If you ever find yourself in outer space and craving pizza, this food bot’s got your back. This new 3D printer born out of a NASA project can print out fresh pizzas in less than five minutes.
Since SpaceX plans to send two people to the moon late next year, and the colonization of Mars is likely to happen in the near future, we’re going to have to eat more than freeze-dried “space food” if we’re in space. Now, the startup BeeHex has raised $1 million in seed funding to launch Chef 3D printers, which use fresh dough and tomatoes to make pizzas.
In 2013, NASA awarded a $125,000 contract to Systems and Materials Research Consultancy of Austin to study how 3D printing can be used to make food. Current freeze-dried space food doesn’t meet the nutritional needs for astronauts if they go on a long mission to Mars, and refrigeration and freezing requires additional spacecraft resources.
NASA hoped that 3D printers would create nutritious food that can last long missions and allow crew members to personalize their food, rather than eating the same thing all the time. Although spacecrafts can’t store fresh tomatoes and dough for extended periods of time, they can store powder to be mixed into pizza ingredients — and a 3D printer could run with that powder to create an edible pizza.

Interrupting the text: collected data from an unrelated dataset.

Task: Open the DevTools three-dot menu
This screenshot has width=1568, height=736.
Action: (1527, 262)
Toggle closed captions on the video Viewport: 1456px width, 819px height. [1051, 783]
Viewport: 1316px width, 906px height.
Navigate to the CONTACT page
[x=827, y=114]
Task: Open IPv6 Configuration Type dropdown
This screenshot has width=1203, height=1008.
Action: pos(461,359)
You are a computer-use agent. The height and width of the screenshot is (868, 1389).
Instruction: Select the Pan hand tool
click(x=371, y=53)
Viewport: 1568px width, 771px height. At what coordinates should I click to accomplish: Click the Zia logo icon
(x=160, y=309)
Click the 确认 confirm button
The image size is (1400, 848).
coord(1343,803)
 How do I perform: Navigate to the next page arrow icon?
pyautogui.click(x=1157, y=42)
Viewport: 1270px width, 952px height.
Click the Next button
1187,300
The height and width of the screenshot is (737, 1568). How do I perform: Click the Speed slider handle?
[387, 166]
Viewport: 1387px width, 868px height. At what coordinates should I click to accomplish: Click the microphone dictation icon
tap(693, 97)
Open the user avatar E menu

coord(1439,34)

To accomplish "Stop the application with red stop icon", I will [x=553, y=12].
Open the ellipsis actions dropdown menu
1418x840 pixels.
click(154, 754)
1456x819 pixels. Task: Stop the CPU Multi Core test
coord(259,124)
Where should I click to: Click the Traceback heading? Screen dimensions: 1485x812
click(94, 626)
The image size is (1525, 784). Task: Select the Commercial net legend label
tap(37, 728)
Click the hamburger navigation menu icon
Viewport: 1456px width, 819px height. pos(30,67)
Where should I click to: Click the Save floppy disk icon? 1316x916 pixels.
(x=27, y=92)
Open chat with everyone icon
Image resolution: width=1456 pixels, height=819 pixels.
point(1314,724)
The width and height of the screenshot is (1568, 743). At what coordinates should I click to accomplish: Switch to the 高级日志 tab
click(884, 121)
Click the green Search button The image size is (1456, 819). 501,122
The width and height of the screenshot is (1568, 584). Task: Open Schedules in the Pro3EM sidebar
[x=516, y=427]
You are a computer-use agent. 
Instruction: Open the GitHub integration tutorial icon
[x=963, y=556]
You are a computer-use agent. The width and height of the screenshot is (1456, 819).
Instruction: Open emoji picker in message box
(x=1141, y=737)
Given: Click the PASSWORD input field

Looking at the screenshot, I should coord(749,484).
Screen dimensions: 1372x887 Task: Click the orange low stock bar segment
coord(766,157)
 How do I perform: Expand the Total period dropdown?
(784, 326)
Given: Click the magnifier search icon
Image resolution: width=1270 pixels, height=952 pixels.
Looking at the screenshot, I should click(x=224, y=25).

Anjan Contractor, who was a senior mechanical engineer at Systems and Materials Research Consultancy, became one of the co-founders of BeeHex in 2015. Although this project was originally for outer space, BeeHex is adapting the printer for Earth, too. Soon, this robot might be competing with Pizza Hut, Papa John’s, or Domino’s, and we might see the printer at shopping malls, festivals, and amusement parks.
So far, it doesn’t seem like this printer can make deep dish yet, but you can personalize the thin-crust pizzas to be shaped like a heart, a company logo, or the United States of America. The system can even take any jpg file and convert it into a pizza in the shape of that picture.
Once you pick what kind of pizza you want, a nozzle will squeeze the dough into the shape you want. Next, separate nozzles will add the sauce and the cheese, and finally, the pizza is popped into the oven. In less than five minutes, your pizza will be ready to eat.
Cleaning these nozzles seems difficult, but this 3D printer automatically self-cleans. Right now, it’s still waiting for National Sanitation Foundation certification.
BeeHex hopes that in the near future, customers can order the food they want to print through an app and choose the pizza size, dough, sauce, and cheese. Once the pizza is ready, customers will receive a notification.
The Chef 3D will make its next public debut at the International Pizza Expo in Las Vegas from March 27 to 30.